### Work to complete
From the entries below, report how many lines contain the string "will". Only the number is wanted.

Saved entries
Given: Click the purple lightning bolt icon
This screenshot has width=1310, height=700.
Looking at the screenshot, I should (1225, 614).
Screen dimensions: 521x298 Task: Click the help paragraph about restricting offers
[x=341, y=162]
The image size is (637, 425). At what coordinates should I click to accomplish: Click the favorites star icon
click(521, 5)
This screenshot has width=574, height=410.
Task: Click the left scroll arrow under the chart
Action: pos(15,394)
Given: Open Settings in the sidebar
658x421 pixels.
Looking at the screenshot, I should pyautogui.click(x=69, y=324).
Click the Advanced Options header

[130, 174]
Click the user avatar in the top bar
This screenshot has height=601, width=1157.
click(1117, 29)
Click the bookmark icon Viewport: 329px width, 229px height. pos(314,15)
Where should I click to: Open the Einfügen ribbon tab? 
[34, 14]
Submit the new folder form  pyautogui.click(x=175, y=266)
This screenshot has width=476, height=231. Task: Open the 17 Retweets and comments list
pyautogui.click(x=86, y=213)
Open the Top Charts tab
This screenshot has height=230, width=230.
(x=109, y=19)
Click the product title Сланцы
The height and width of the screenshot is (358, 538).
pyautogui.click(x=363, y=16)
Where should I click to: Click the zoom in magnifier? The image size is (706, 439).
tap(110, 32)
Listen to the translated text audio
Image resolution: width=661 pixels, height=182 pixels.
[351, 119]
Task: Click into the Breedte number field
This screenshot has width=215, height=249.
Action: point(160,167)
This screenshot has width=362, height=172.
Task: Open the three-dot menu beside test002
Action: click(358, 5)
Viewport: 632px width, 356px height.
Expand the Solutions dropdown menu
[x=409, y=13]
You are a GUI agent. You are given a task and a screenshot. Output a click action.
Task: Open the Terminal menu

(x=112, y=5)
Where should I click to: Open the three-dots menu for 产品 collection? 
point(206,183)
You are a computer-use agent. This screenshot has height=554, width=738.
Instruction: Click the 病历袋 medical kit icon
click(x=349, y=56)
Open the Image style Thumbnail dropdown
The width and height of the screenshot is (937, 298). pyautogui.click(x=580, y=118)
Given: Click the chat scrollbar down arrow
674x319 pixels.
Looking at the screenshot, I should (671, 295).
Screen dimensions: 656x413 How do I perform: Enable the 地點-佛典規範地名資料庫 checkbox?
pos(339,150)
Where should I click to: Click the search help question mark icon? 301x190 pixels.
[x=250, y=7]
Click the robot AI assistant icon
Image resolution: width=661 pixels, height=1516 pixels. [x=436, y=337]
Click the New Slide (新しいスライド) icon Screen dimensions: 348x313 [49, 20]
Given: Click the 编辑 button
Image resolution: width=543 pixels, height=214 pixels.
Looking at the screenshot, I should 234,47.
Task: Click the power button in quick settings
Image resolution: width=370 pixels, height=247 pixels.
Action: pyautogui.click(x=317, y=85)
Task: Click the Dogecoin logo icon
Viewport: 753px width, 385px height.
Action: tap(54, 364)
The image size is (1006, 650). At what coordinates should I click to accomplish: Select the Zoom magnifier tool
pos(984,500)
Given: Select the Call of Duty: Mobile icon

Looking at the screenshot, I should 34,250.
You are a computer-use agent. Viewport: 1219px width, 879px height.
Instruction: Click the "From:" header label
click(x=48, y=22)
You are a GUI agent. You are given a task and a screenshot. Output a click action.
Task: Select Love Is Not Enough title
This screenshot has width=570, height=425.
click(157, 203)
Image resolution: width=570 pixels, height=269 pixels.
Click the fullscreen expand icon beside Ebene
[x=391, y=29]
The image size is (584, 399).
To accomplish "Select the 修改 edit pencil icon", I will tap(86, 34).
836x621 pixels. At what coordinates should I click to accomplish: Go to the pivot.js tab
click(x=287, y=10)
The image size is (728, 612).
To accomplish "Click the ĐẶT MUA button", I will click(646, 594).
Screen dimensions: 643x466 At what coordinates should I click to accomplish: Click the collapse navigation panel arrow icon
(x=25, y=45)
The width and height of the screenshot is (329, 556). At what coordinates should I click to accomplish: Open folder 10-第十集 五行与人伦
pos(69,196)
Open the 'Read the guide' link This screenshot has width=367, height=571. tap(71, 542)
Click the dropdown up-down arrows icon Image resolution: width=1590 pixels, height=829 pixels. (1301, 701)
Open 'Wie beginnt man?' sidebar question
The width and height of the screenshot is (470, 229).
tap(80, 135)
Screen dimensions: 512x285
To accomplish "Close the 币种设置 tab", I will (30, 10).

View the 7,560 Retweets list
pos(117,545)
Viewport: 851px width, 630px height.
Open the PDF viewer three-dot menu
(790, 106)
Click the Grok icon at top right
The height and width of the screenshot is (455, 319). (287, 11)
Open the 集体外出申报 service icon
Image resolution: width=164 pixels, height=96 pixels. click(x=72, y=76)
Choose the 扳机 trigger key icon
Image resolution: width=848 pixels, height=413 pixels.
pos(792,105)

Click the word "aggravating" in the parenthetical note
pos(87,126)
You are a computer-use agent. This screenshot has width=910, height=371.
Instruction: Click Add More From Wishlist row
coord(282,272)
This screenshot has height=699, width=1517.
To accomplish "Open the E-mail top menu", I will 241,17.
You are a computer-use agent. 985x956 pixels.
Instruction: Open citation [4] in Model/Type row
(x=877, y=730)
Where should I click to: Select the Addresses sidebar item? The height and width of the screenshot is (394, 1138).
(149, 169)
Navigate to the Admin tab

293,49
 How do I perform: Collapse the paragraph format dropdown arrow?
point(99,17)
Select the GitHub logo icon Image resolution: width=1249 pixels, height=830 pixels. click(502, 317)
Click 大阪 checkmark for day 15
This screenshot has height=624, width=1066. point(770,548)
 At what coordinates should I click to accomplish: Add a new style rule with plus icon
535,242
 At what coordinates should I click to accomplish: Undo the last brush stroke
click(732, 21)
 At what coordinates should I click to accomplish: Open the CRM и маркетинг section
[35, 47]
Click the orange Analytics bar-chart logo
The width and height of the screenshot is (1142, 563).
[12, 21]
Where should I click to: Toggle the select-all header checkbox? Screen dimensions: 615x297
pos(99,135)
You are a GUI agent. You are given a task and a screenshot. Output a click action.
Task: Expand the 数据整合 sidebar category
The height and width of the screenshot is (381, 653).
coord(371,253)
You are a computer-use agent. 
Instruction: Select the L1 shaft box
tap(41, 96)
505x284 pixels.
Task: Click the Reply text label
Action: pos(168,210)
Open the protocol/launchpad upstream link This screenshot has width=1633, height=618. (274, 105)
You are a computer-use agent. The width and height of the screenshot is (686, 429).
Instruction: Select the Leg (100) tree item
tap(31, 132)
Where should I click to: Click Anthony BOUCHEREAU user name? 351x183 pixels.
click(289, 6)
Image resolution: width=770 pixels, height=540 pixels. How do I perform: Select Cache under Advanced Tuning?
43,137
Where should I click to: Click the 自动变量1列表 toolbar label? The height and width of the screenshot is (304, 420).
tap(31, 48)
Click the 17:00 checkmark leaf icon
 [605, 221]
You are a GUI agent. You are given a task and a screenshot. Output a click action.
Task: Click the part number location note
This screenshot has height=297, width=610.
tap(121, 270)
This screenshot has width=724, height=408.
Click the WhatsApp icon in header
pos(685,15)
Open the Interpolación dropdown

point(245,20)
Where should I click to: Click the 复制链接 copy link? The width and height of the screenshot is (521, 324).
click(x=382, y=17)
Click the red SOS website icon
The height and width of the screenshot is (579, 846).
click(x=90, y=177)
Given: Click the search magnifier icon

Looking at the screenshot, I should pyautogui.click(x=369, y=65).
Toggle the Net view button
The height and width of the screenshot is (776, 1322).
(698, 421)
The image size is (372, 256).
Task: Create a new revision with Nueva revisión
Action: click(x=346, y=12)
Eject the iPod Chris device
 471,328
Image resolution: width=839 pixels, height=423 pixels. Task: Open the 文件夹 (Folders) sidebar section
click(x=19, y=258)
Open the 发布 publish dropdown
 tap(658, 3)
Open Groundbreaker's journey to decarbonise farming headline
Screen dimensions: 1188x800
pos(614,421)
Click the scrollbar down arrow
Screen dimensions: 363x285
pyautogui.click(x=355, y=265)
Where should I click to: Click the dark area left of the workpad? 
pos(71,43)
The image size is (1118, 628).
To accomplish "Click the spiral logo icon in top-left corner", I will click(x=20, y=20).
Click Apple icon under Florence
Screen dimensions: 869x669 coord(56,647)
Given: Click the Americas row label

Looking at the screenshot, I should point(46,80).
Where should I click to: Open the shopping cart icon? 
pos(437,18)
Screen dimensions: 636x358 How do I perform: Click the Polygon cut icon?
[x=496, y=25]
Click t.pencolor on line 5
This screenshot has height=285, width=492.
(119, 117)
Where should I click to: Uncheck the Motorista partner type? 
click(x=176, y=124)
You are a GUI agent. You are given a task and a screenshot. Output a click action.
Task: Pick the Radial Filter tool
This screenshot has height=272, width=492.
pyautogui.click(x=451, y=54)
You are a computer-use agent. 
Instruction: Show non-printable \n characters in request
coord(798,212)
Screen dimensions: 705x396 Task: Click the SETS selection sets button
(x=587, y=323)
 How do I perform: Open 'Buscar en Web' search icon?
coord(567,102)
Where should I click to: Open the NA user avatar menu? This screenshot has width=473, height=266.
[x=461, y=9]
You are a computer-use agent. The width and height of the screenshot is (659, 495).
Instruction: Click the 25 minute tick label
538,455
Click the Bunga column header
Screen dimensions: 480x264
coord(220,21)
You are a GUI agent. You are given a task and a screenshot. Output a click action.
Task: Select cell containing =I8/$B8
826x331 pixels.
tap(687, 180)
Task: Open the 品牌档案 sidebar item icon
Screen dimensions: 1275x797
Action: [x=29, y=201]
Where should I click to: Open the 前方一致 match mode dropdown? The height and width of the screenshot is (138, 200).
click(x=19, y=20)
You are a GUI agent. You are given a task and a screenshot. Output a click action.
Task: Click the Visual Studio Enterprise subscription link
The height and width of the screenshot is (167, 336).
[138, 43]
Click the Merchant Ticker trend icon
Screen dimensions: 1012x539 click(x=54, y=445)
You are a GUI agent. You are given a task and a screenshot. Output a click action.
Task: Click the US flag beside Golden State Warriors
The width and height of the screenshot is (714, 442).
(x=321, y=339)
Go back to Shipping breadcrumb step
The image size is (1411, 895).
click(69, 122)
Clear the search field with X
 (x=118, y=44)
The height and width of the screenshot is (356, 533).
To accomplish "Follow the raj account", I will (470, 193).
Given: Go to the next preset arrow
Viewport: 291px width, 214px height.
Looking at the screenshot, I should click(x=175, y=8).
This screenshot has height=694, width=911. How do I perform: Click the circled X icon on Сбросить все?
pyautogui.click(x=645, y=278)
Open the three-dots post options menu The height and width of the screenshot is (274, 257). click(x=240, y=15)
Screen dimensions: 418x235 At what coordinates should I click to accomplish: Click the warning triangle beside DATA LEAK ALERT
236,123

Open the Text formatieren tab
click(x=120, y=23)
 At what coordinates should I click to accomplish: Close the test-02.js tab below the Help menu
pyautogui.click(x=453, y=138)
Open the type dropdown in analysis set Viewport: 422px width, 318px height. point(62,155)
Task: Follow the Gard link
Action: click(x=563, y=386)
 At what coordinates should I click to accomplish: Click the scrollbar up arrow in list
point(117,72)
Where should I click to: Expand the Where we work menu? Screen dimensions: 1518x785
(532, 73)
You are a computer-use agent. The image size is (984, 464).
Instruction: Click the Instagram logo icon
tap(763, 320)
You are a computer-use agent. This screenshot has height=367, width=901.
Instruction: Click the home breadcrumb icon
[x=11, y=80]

### Reply to the exercise
6